Very soon after coming to GW, I learned that fakery is not an enigma that disappears after high school. It's no secret that every private university has people that use money like it's toilet paper. The amount of Gucci belts and Louis Vuitton bags that I see on a daily basis is dumbfounding. I'll even admit, I got a fake Gucci belt off of Amazon for a whopping $12 in preparation for college.

I have never been one to judge another person based off of their financial situation. Coming from an affluent town and not necessarily fitting in, I've seen how having money can affect people. The houses in my hometown are all huge mansions, a heavy contrast to my barn-style home.

Come high school, I noticed the flock of Canada geese, which soon got to the top of my Christmas wish list. People would park in their junior parking spots with high-end sports cars. Then the clothing from high-end boutiques like LF started to appear head to toe.

These are all exterior factors that at the end of the day, don't really signify much more than material. My personal inner conflict emerges when a person acts as if they are superior, or just ungrateful because of the endless pit of money that daddy provided them with. I find that here, people generally don't understand that all money comes from somewhere; someone had to work for that money, and it doesn't just magically appear in your bank account.

It frustrates me to no end that the question is always: "what does your dad do?" Very rarely do I get asked what my mother does for a living. My parents met later in life when my mom was the health commissioner of the state of Connecticut.

As a little girl, my dad always told me that what attracted him most to my mother was that she "didn't need him" in her life— she just let him in. She was already a well-established woman, who depended on no one but herself.

Her career journey began with her father, a reconstructive plastic surgeon at Lehigh Valley Hospital and flight surgeon at Kessler Air Force Base. He focused on burn, trauma, and cleft lip and palates.

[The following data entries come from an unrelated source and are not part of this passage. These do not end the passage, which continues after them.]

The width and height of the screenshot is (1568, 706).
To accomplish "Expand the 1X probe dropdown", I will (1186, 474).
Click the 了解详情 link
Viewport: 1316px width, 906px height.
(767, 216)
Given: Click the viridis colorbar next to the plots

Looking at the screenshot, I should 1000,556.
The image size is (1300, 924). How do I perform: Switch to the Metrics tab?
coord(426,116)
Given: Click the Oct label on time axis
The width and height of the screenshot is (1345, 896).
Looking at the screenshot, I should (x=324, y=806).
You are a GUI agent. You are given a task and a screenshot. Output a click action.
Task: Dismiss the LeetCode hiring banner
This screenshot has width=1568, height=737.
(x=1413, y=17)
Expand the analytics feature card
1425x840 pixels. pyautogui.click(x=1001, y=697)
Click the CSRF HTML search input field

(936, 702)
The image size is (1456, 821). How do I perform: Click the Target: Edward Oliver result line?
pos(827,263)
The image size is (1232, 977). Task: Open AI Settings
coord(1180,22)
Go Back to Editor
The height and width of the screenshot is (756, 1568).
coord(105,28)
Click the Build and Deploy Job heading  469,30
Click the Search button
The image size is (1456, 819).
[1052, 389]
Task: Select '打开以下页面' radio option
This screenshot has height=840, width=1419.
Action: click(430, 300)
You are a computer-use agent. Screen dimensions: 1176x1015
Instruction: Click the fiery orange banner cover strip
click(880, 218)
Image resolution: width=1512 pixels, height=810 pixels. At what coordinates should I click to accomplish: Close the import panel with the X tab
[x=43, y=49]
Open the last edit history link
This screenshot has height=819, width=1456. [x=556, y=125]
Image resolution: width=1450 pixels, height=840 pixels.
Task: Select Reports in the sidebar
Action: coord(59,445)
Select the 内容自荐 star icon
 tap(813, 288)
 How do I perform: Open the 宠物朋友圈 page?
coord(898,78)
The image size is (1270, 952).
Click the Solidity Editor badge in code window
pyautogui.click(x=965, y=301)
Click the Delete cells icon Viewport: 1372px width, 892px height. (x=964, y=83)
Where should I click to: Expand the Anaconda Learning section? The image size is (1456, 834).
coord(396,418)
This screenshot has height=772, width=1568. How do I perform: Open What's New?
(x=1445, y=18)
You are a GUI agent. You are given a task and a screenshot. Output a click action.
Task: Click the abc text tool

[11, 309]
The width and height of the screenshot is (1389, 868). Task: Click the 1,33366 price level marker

He encouraged my mother to also go into the medical field, and she ended up getting her nursing degree from Georgetown. Fast forward years later, and she's now a businesswoman.

She always told me that growing up, her father never bought fancy cars or extravagant properties— he refused to get rid of the same chevy that he grew up driving. Because he dedicated his life to medicine and gave all of his funds to his children, he is the sole reason that I can attend GW.

I grew up hearing my mom tell me "you are one lucky girl," and I'd respond with "I know." But I don't think I really did know until coming to college. Being thankful is something that's at the root of a positive lifestyle. When you start to think of all the blessings you have in your life, even basic necessities, it makes your worries seem minuscule.

My mother is a prime example that even if you grow up having money if you save it, work hard on your own passions, and provide for others, material things dissipate into oblivion. She could've used her inheritance to buy expensive clothes or handbags, in preparation for a housewife lifestyle. Yet, she saved it in order to send me to any school that my grades could get me into. For that, I'm forever thankful. After all, material things will never make me C.E.O. of my own company one day.